Emergency EMR Created in a Week to Respond to COVID-19 Crisis

A team from Regenstrief Institute leveraged OpenMRS, a global open-source EMR, to create -- in a week -- an emergency EMR for first responders preparing for a possible influx of COVID-19 patients. Lessons learned can be applied to future health crises. Courtesy of Regenstrief Institute

A team from Regenstrief Institute leveraged OpenMRS, a global open-source electronic medical record (EMR), to create an emergency EMR for Indianapolis first responders preparing for a possible influx of COVID-19 patients. This process was completed in a week to allow Indianapolis Emergency Medical Services (IEMS) to register patients, collect basic clinical information, and send these encounters to Indiana's health information exchange, a crucial element to help the response to the COVID-19 pandemic.

IEMS asked Regenstrief research scientists for help as they made plans to create a triage center to treat patients in case the health system in Indianapolis became overwhelmed with COVID-19 patients. IEMS needed a faster, easier way to collected patient information and to send these data to the Indiana Network for Patient Care (INPC), which is managed by the Indiana Health Information Exchange (IHIE). This way patient records would be accessible to health systems and doctors during future visits.

Most EMRs are from large software vendors and vary by health systems. IEMS did not have access to one.

"Our entire team jumped into action, employing the open source system available in OpenMRS," said Jonathan J. Dick, MD, a project leader and member of Regenstrief's Global Health Informatics program. "We worked with IHIE and IEMS to create forms to enter relevant COVID-19 data into the INPC. Within one week, we were prepared to make the interface live. Thankfully, we never needed to break the glass because the healthcare systems in the state did not become overwhelmed."

This work demonstrates that it is possible to leverage existing tools to create EMRs in emergency situations to improve crisis response.

"We learned valuable lessons from this experience that can be applied to future emergencies. This system can be adapted to work in other states or even countries, and it can be done very quickly," said Burke Mamlin, MD, a project leader and member of Regenstrief's Global Health Informatics program. "This shows the value of open source and how it can lead to global goods that can benefit us in the United States."

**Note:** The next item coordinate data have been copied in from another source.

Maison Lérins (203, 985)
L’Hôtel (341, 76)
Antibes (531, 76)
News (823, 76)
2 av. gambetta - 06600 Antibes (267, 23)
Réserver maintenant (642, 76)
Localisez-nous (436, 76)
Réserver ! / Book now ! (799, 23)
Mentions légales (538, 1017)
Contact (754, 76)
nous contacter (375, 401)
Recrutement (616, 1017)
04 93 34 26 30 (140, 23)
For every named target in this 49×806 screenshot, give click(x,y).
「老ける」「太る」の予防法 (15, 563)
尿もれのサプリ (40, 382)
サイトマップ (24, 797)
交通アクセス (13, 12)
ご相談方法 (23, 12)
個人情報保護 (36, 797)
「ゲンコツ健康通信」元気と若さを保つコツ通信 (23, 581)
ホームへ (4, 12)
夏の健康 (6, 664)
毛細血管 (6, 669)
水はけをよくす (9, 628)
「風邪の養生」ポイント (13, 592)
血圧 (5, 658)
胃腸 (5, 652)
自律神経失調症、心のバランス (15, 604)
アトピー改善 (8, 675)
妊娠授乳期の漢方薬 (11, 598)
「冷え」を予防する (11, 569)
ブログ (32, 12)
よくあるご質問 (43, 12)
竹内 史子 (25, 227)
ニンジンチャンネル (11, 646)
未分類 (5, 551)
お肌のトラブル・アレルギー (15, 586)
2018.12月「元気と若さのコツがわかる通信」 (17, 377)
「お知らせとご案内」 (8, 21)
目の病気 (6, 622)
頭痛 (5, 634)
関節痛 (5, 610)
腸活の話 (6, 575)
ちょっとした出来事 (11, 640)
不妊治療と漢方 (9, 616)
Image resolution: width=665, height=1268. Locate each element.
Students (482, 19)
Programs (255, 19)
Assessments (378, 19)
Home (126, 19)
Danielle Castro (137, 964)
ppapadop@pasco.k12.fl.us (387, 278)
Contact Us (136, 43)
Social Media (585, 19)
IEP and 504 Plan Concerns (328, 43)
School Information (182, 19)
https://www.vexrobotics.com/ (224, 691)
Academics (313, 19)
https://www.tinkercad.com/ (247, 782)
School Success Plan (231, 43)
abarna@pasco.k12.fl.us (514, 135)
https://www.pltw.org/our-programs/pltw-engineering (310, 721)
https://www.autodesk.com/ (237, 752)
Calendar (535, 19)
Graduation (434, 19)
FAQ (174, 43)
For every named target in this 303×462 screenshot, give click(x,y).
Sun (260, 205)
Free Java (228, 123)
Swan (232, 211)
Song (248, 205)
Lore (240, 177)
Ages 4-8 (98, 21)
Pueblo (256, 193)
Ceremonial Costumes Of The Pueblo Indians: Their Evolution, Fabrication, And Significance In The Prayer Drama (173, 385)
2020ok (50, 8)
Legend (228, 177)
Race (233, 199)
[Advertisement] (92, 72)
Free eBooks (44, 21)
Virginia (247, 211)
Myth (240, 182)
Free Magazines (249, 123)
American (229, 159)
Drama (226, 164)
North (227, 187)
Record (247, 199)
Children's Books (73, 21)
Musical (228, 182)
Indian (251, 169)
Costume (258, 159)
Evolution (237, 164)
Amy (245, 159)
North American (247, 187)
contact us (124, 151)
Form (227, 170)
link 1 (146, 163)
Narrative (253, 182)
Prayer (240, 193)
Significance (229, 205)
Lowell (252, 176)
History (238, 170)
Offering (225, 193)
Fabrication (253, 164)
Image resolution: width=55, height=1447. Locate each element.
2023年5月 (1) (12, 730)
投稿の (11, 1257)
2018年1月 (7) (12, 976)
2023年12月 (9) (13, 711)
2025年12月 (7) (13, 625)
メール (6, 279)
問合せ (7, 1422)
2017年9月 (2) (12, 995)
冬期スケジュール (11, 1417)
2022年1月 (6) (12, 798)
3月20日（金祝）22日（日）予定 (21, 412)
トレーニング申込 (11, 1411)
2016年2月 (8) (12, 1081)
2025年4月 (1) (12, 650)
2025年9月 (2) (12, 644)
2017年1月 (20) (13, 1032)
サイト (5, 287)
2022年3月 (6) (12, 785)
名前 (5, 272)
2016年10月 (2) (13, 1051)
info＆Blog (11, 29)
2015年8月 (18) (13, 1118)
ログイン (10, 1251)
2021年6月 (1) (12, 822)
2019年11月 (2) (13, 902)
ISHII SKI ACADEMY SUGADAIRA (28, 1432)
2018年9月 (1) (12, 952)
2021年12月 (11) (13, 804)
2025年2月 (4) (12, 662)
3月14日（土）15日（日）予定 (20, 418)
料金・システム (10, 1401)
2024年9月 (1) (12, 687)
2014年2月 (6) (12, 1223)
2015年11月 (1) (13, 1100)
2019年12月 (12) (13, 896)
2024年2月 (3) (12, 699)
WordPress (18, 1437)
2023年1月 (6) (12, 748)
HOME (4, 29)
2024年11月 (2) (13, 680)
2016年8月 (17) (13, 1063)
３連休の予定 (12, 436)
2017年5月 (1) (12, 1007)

Regenstrief Institute helped to found OpenMRS, which is used to build and manage health systems in underserved countries. The institute continues to be a leader in the worldwide volunteer network, helping with technical direction, implementation and innovation.

The process of creating the EMR was laid out in the peer-reviewed paper "OpenMRS as an Emergency EMR - How we used a Global Good to create an Emergency EMR in a Week" published in the International Journal of Medical Informatics online ahead of print.

In addition to Mamlin and Dick, other authors on the paper are Jennifer E. Shivers, MFA, of Regenstrief Institute and Nancy K. Glober, MD, of Indiana University School of Medicine.